Tensioni proseguite con la nomina della nuova giunta. 
Il reale motivo dell'addio, sancito dalla revoca dell'incarico al magistrato Ranieri da parte della stessa Raggi, sarebbe nei pareri discordanti dell'Anac sulla regolarità o meno della nomina a Capo di Gabinetto che, secondo le opposizioni, avrebbe dovuto essere assegnato con un bando di concorso e non a chiamata diretta. E per questo motivo, all'insegna della "trasparenza", il Sindaco aveva deciso di chiedere un parere all'Anac, l'Autorità Nazionale Anticorruzione presieduta da Raffaele Cantone, e che riguardava tutte le nomine fatte finora dalla Giunta. 
Ma è chiaro come ormai fra i 5Stelle esistano due correnti contrapposte: i fedelissimi della Raggi e gli avversari interni. 
A guidare gli oppositori ci sarebbero le parlamentari Carla Ruocco, Paola Taverna, Roberta Lombardi che hanno difeso la Raineri e hanno cercato invano di convincere la Raggi a non revocarle l'incarico. La Ruocco poi sarebbe stata anche il principale sponsor di Minenna.
La Raineri sarebbe stata allontanata proprio perché considerata troppo vicina al direttorio capitolino che la Raggi e i suoi fedelissimi avrebbero emarginato.
Ora proprio le tre sono sul piede di guerra dopo essersi viste viste escluse dalle decisioni ma potrebbero rientrare in gioco grazie ai consiglieri comunali. 
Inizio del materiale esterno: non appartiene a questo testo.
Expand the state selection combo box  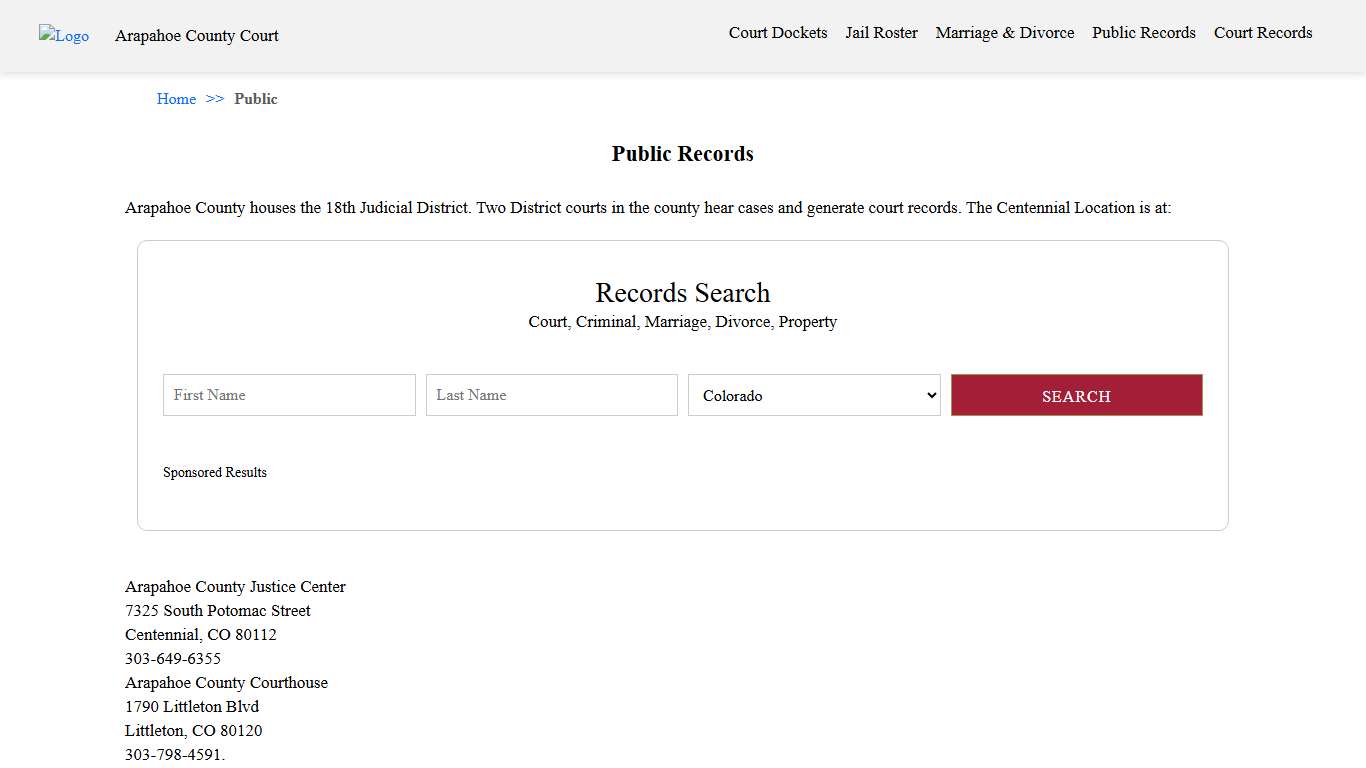click(x=813, y=395)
La maggioranza di questi infatti non avrebbe affatto approvato le ultime scelte della sindachessa e soprattutto lo strapotere che avrebbe assunto in Campidoglio il vicesindaco Daniele Frongia considerato una sorta di "sindaco ombra", così come il vicecapo di gabinetto Raffaele Marra, da tempo ai ferri corti con la Raineri. Proprio i due, Marra e Frongia,  avrebbero spinto la Raggi a "cacciare" il capo di gabinetto dopo aver fatto intervenire l'Anac, certi che l'Autorità avrebbe dato loro ragione, avrebbe cioè giudicato illegittima quella nomina. E poi c’è Casaleggio Junior sullo sfondo ad essere in forte contrasto con la Raggi e fortemente critico con i suoi primi atti politici.
Ora se vorrà rimettere insieme i cocci della sua maggioranza, la Raggi dovrà scendere a patti con gli avversari interni?